Your task is to repeat the data exactly, every line of it.
Data to use START
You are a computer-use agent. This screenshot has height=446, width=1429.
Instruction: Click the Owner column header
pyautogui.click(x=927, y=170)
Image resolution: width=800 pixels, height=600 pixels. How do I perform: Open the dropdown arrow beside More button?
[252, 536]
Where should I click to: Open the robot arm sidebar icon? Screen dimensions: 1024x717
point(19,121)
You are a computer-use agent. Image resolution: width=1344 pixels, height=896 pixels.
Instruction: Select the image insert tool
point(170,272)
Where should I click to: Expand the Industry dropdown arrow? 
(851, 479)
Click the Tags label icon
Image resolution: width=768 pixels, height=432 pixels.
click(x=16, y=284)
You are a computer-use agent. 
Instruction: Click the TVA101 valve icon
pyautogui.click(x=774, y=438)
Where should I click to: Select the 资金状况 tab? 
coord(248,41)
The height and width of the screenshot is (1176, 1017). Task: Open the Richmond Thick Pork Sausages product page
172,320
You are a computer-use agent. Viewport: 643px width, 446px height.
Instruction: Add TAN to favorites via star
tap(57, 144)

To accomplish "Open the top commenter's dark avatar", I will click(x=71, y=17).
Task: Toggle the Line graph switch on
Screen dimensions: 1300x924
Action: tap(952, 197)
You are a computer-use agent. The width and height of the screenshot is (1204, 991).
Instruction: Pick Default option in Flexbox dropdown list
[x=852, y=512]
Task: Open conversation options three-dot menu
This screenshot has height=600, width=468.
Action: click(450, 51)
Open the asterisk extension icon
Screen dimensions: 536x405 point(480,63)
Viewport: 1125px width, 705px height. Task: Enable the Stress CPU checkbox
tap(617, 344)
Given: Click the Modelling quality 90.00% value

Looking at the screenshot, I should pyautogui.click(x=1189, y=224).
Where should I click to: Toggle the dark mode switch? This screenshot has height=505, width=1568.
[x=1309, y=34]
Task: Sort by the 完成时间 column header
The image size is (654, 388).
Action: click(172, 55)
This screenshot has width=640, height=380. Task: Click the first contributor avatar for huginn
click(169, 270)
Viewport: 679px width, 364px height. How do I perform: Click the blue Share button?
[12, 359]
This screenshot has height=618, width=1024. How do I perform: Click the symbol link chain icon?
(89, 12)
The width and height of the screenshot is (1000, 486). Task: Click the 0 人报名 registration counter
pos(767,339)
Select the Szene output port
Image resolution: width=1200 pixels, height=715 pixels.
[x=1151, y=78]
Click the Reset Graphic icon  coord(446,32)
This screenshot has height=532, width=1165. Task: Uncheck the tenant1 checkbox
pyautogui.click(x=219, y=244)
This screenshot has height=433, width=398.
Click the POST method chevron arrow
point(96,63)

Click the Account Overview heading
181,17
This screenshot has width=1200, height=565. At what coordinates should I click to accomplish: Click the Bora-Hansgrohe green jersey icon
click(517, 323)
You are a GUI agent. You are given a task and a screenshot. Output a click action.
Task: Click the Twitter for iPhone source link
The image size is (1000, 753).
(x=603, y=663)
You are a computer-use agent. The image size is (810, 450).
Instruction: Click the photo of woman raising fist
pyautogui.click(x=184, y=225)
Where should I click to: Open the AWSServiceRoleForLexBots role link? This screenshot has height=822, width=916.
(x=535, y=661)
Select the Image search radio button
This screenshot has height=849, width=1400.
Data to use END
*Solved exercise*:
You are a computer-use agent. This screenshot has height=446, width=1429.
Instruction: Click the Owner column header
pyautogui.click(x=927, y=170)
Image resolution: width=800 pixels, height=600 pixels. How do I perform: Open the dropdown arrow beside More button?
[252, 536]
Where should I click to: Open the robot arm sidebar icon? Screen dimensions: 1024x717
point(19,121)
You are a computer-use agent. Image resolution: width=1344 pixels, height=896 pixels.
Instruction: Select the image insert tool
point(170,272)
Where should I click to: Expand the Industry dropdown arrow? 
(851, 479)
Click the Tags label icon
Image resolution: width=768 pixels, height=432 pixels.
click(x=16, y=284)
You are a computer-use agent. 
Instruction: Click the TVA101 valve icon
pyautogui.click(x=774, y=438)
Where should I click to: Select the 资金状况 tab? 
coord(248,41)
The height and width of the screenshot is (1176, 1017). Task: Open the Richmond Thick Pork Sausages product page
172,320
You are a computer-use agent. Viewport: 643px width, 446px height.
Instruction: Add TAN to favorites via star
tap(57, 144)

To accomplish "Open the top commenter's dark avatar", I will click(x=71, y=17).
Task: Toggle the Line graph switch on
Screen dimensions: 1300x924
Action: tap(952, 197)
You are a computer-use agent. The width and height of the screenshot is (1204, 991).
Instruction: Pick Default option in Flexbox dropdown list
[x=852, y=512]
Task: Open conversation options three-dot menu
This screenshot has height=600, width=468.
Action: click(450, 51)
Open the asterisk extension icon
Screen dimensions: 536x405 point(480,63)
Viewport: 1125px width, 705px height. Task: Enable the Stress CPU checkbox
tap(617, 344)
Given: Click the Modelling quality 90.00% value

Looking at the screenshot, I should pyautogui.click(x=1189, y=224).
Where should I click to: Toggle the dark mode switch? This screenshot has height=505, width=1568.
[x=1309, y=34]
Task: Sort by the 完成时间 column header
The image size is (654, 388).
Action: click(172, 55)
This screenshot has width=640, height=380. Task: Click the first contributor avatar for huginn
click(169, 270)
Viewport: 679px width, 364px height. How do I perform: Click the blue Share button?
[12, 359]
This screenshot has height=618, width=1024. How do I perform: Click the symbol link chain icon?
(89, 12)
The width and height of the screenshot is (1000, 486). Task: Click the 0 人报名 registration counter
pos(767,339)
Select the Szene output port
Image resolution: width=1200 pixels, height=715 pixels.
[x=1151, y=78]
Click the Reset Graphic icon  coord(446,32)
This screenshot has height=532, width=1165. Task: Uncheck the tenant1 checkbox
pyautogui.click(x=219, y=244)
This screenshot has height=433, width=398.
Click the POST method chevron arrow
point(96,63)

Click the Account Overview heading
181,17
This screenshot has width=1200, height=565. At what coordinates should I click to accomplish: Click the Bora-Hansgrohe green jersey icon
click(517, 323)
You are a GUI agent. You are given a task and a screenshot. Output a click action.
Task: Click the Twitter for iPhone source link
The image size is (1000, 753).
(x=603, y=663)
You are a computer-use agent. The image size is (810, 450).
Instruction: Click the photo of woman raising fist
pyautogui.click(x=184, y=225)
Where should I click to: Open the AWSServiceRoleForLexBots role link? This screenshot has height=822, width=916.
(x=535, y=661)
Select the Image search radio button
This screenshot has height=849, width=1400.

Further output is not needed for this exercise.